The Bureau of Labor Statistics reported price growth accelerated to 3.5% in March, from 3.2% in February.
Few categories had as big a jump year on year than auto insurance, which soared 22% from March 2023, the most significant year-on-year jump in that category since 1976.
And over the last few years, average auto insurance rates have surged 43%.
As of April, the national average cost of car insurance is $2,314 per year for full coverage and $644 per year for the bare minimum, according to Bankrate.
That works out to about $193 a month for full coverage and $54 for minimum coverage.
A host of factors determine how much insurance companies charge drivers, but the cost of nearly all of them seem to be increasing.
One major factor is simply the rising cost of modern vehicles themselves. Today, a new vehicle costs about $10,000 more than it did before the pandemic. Blame supply-chain issues that drove up the cost of vehicle parts, increased labor costs and customer demand, which has naturally pushed prices upward.

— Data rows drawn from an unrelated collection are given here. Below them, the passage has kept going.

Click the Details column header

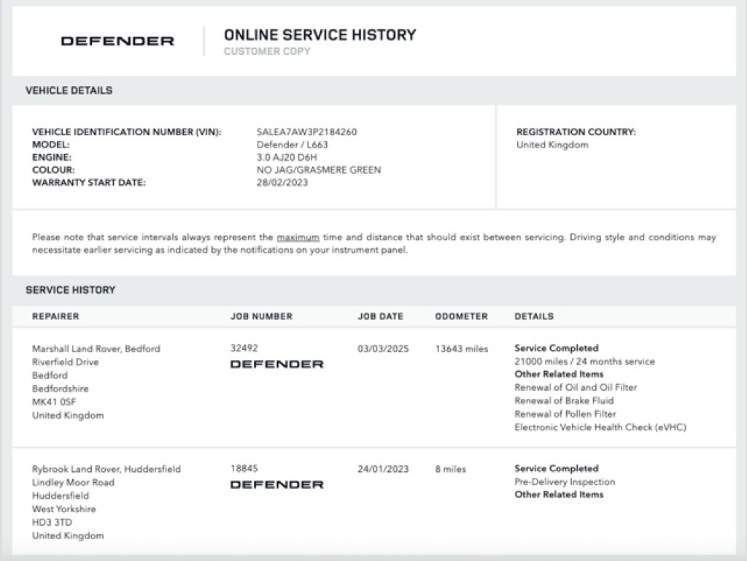[534, 316]
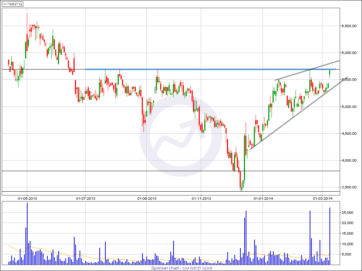This screenshot has height=271, width=362.
Task: Click the Sponser chart footer text
Action: click(x=182, y=268)
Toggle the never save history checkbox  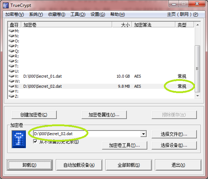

The increasing sophistication of the technology in today’s vehicles also contributes to rising costs, said Robert Passmore, department vice president of personal lines at American Property Casualty Insurance Association. Cameras and sensors, which are used for various driver-assistance technologies, like emergency braking, automated parking and blind-spot monitoring, require parts that are more expensive to replace. They're also subject to higher labor costs, Passmore said.
More complex and expensive repairs are also taking longer, and that shows up as higher vehicle costs, Passmore said. And worker shortages have resulted in higher pay for technicians.
Meanwhile, the higher cost of buying a vehicle has prompted some drivers to hold on to their existing cars for longer. As a vehicle ages, the likelihood of breakdowns rises, increasing the demand for repair services, said Sarah House, managing director and senior economist at Wells Fargo.
“Insurers are trying to recoup very costly claims,” House said.
Other factors are at work, too. According to the Insurance Information Institute, which represents insurance companies and the insurance industry, the severity of claims, including the medical and litigation costs that arise in claim disputes, are also on the rise. In the years immediately after the outset of the Covid-19 pandemic, insurance companies took large losses — due in part to an increase in bad driver behaviors. As a result, they have pushed state regulators, who determine how high rates can go, to allow them to charge higher premiums while, in some cases, threatening to leave states entirely if they don't. According to S&P Global Market Intelligence, those companies have been able to win huge rate increases as a result.